How to propose a boy on chat easily? Try these quick tips for success now!

So last Thursday I was texting this guy I’ve been crushing on for months. My hands were actually shaking holding the phone, no joke. Felt like some high school crap but whatever. Decided screw it, I’m gonna shoot my shot through chat ’cause face-to-face ain’t happening with my awkwardness.

The Freaking Preparation

First thing I did? Stalked his profile pics again. Needed to time this right. Saw he posted a gym selfie an hour ago – good sign he’s in decent mood. Also made sure I knew his schedule – dude always naps at 3pm so 11am felt safe. Didn’t wanna get left on read during nap time.

Wrote my opener five times. Seriously. Deleted stuff like:

How to propose a boy on chat easily? Try these quick tips for success now!

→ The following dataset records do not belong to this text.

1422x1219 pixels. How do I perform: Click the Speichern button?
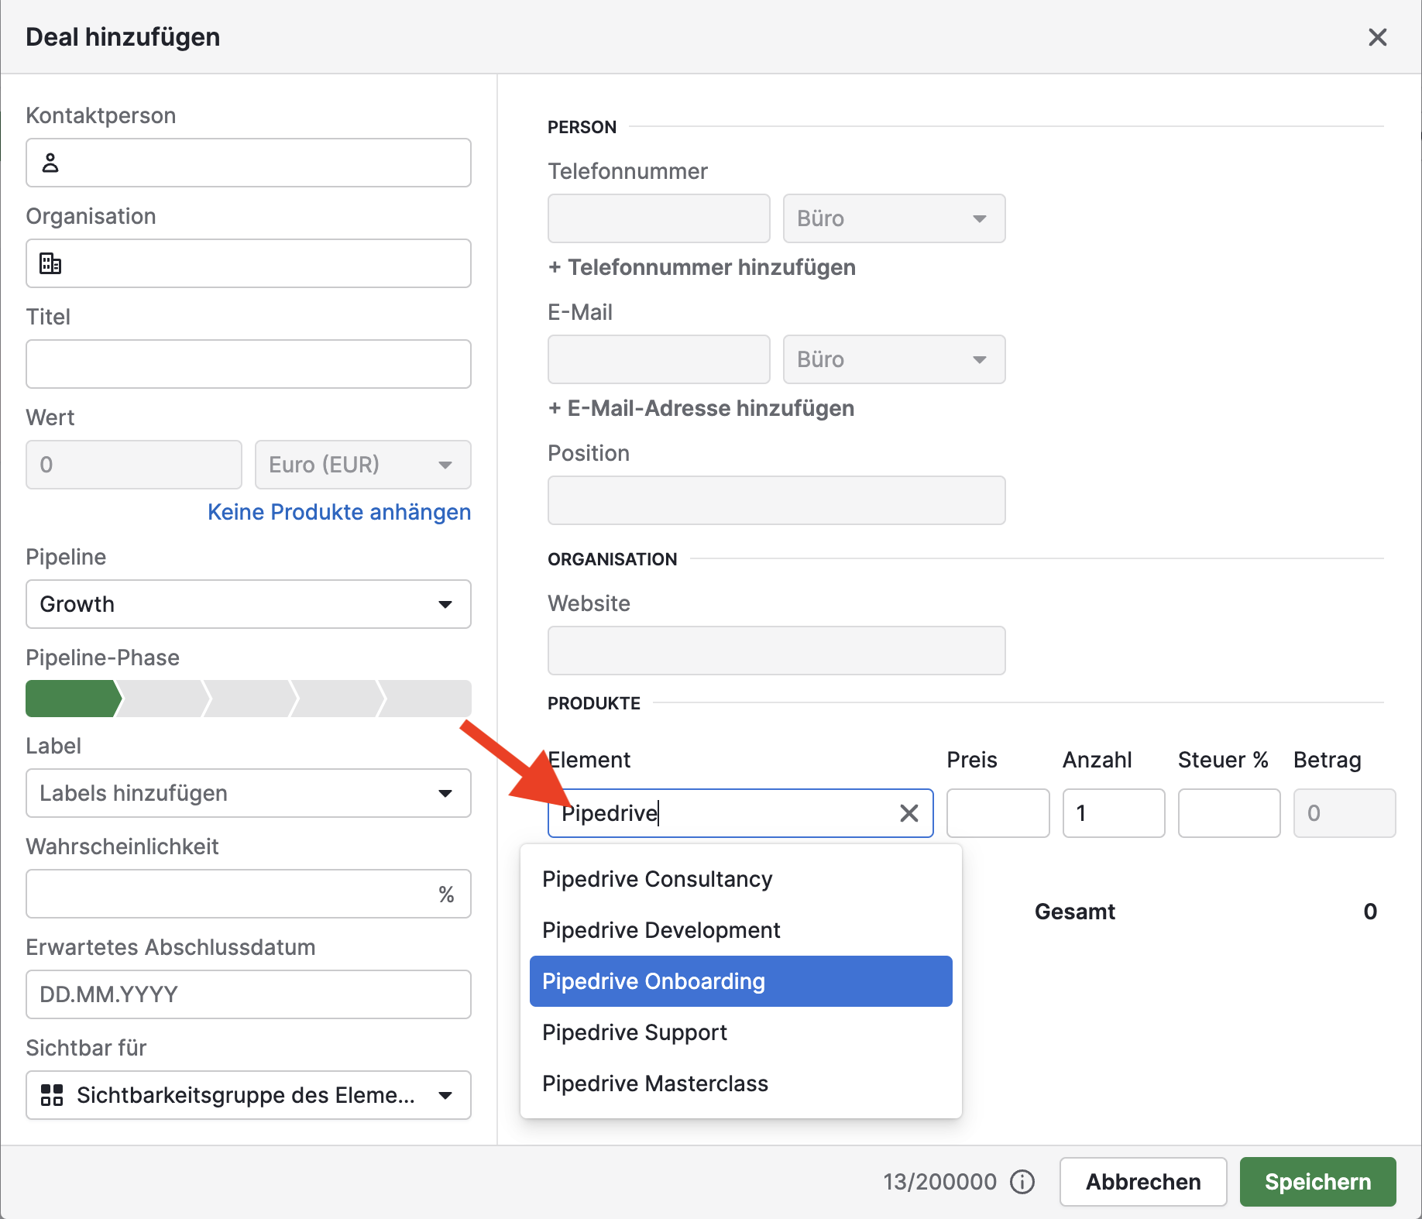coord(1317,1182)
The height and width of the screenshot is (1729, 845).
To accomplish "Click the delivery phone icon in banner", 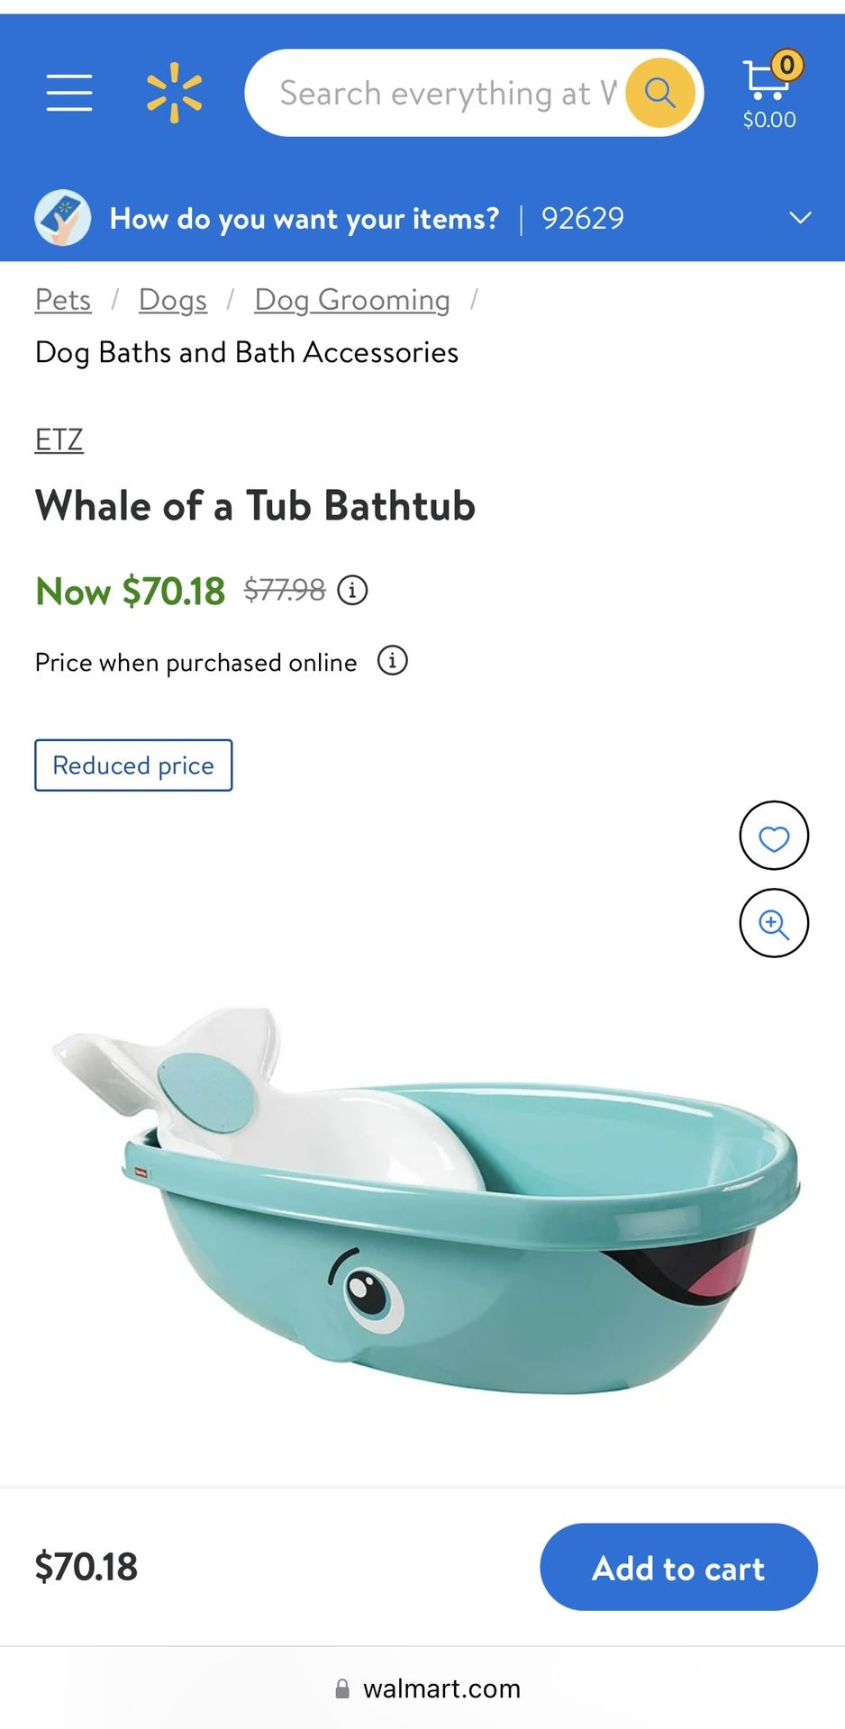I will [62, 218].
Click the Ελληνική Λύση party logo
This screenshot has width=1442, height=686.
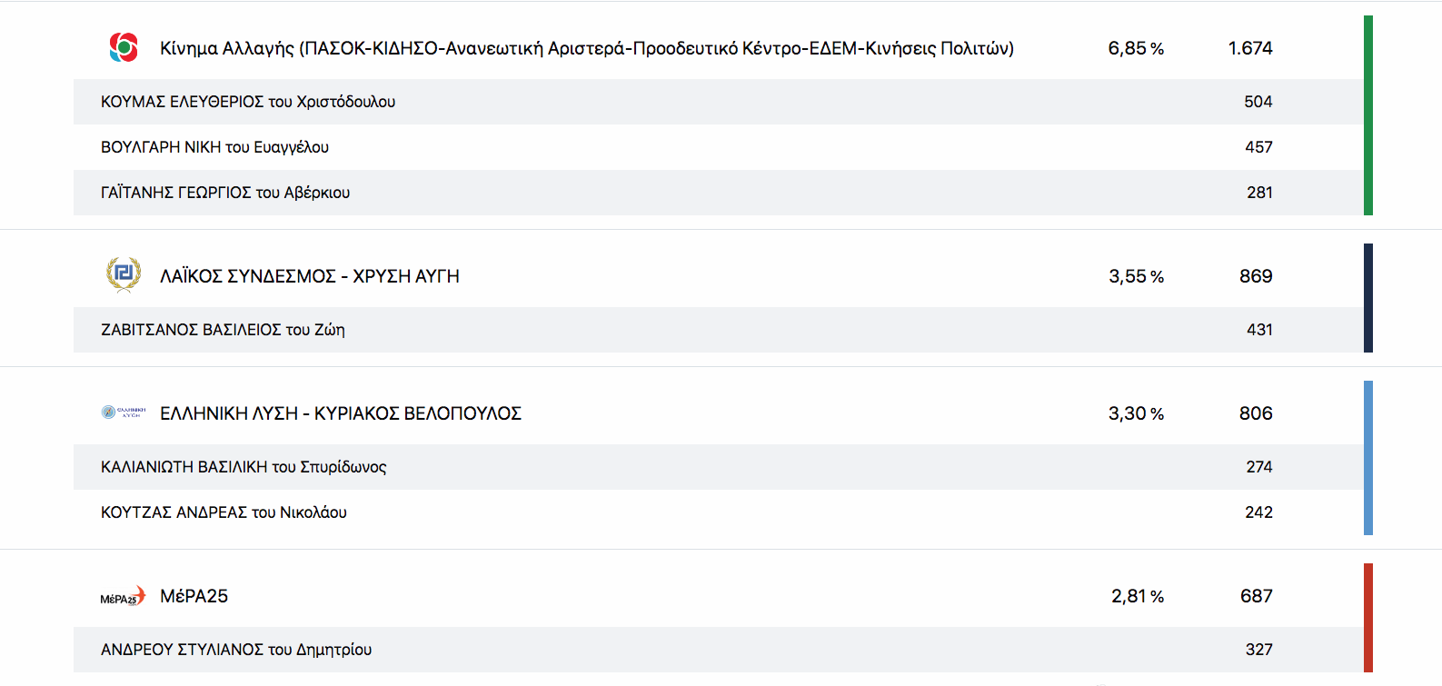tap(124, 413)
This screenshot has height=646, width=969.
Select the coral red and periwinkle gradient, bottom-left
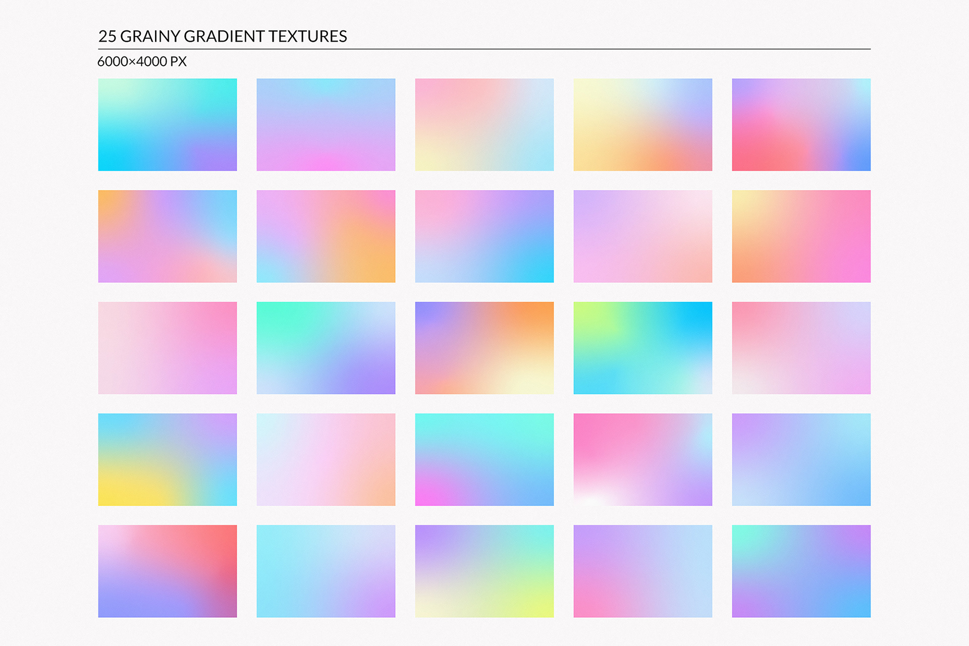tap(167, 571)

  • “Hey you might think this is weird but…” (sounds desperate)
  • “So hypothetically…” (too chicken)
  • Just a waving emoji (zero effort)

Ended up copying my friend’s advice:

“Saw that cool guitar pic you posted yesterday! Makes me wanna ask – wanna grab coffee sometime? I’ll bring terrible band recommendations 😂”

Sending The Damn Message

Hit send at 10:57am. Then panic mode. Immediately:

  • Tossed phone under couch cushion
  • Made burnt toast
  • Spilled orange juice cleaning said toast
  • Checked phone at 11:03 – NOTHING

My stomach dropped thinking I blew it. Then at 11:07…

DING.

Three typing bubbles show up. Felt like eternity. Then:

“HA your timing’s wild – just got dumped yesterday. But hell yeah coffee sounds better than my sad playlist rn 😂”

Chaos Mode Activated

Me being dumb thought this meant we’re trauma-bonding now. Replied:

“OMG that sucks!! Want me to come over with pizza? Emotional damage pizza is free tonight”

…Instantly realized how thirsty that sounded. Cue frantic damage control:

  • Sent crying-laughing emoji
  • Followed by “JK unless…?”
  • Then “Wait no bad joke”
  • Finally “Forget the pizza comment pls”

Saw him typing again. Held breath. Got:

“LMAO you’re wild. But honestly? I’ll take the pizza.”

So guess what happened?

We demolished two large pepperonis while binging trashy reality TV. Zero romance. But laughing hard enough I forgot about the original proposal. Made concrete plans for real coffee next Tuesday. Baby steps.

What Actually Worked

  • Used his interest as bait (that guitar pic)
  • Kept it casual (coffee > dinner)
  • Made him laugh (even at my expense)
  • Showed zero pressure (that burned toast was key)

It ain’t some romcom confession. But honestly? Better. Real. Plus got pizza out of it.